What you should do:
What you print should match the entries exactly, only without the pictures.

The data:
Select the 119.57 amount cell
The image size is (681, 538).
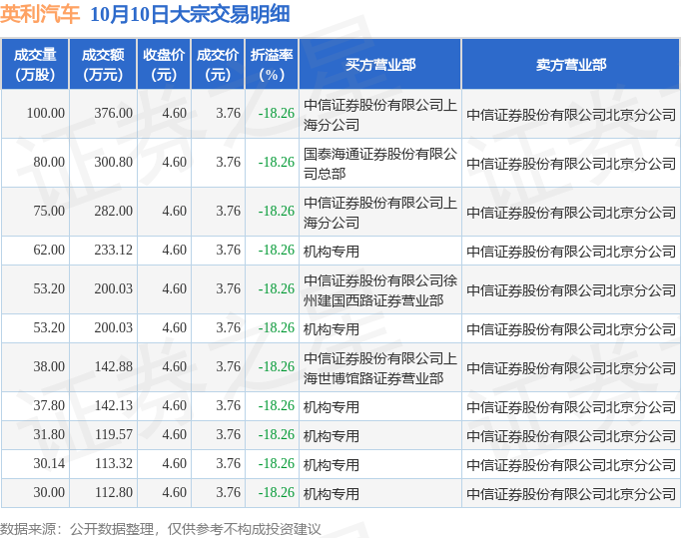point(113,435)
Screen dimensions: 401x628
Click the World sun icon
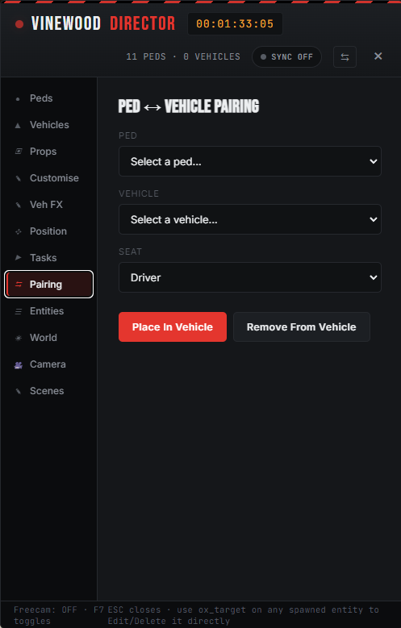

Response to this task:
Select the 119.57 amount cell
The image size is (681, 538).
point(113,435)
Screen dimensions: 401x628
Click the World sun icon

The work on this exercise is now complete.